* **Task requirements**: Print the items verbatim, starting at the line that contains "Where should I click to: Switch" and ending at the last line of the items.

* **Data provided**:
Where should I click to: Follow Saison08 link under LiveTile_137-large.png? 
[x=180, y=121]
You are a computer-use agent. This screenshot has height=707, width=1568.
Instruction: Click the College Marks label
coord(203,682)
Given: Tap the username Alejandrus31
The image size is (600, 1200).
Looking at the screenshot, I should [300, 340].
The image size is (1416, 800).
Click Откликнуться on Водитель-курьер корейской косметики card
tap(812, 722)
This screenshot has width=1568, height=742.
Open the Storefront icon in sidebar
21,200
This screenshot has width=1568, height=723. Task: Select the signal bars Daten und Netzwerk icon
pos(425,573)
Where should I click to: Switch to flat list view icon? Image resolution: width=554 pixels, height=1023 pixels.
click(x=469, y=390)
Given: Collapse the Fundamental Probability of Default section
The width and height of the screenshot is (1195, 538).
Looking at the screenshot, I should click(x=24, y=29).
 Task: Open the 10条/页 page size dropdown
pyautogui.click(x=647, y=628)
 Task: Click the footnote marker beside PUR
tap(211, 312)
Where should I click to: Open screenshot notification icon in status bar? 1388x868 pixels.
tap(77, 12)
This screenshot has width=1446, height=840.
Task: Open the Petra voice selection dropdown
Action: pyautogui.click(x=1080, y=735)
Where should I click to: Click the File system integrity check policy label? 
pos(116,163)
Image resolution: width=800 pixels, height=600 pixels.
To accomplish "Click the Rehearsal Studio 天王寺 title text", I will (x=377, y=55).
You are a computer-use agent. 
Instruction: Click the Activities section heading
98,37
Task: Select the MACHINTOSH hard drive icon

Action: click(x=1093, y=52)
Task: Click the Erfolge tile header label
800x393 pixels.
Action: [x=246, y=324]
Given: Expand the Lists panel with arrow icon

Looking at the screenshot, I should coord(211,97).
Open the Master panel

* **Exercise answer**:
Where should I click to: Switch to flat list view icon? Image resolution: width=554 pixels, height=1023 pixels.
click(x=469, y=390)
Given: Collapse the Fundamental Probability of Default section
The width and height of the screenshot is (1195, 538).
Looking at the screenshot, I should click(x=24, y=29).
 Task: Open the 10条/页 page size dropdown
pyautogui.click(x=647, y=628)
 Task: Click the footnote marker beside PUR
tap(211, 312)
Where should I click to: Open screenshot notification icon in status bar? 1388x868 pixels.
tap(77, 12)
This screenshot has width=1446, height=840.
Task: Open the Petra voice selection dropdown
Action: pyautogui.click(x=1080, y=735)
Where should I click to: Click the File system integrity check policy label? 
pos(116,163)
Image resolution: width=800 pixels, height=600 pixels.
To accomplish "Click the Rehearsal Studio 天王寺 title text", I will (x=377, y=55).
You are a computer-use agent. 
Instruction: Click the Activities section heading
98,37
Task: Select the MACHINTOSH hard drive icon

Action: click(x=1093, y=52)
Task: Click the Erfolge tile header label
800x393 pixels.
Action: [x=246, y=324]
Given: Expand the Lists panel with arrow icon

Looking at the screenshot, I should coord(211,97).
Open the Master panel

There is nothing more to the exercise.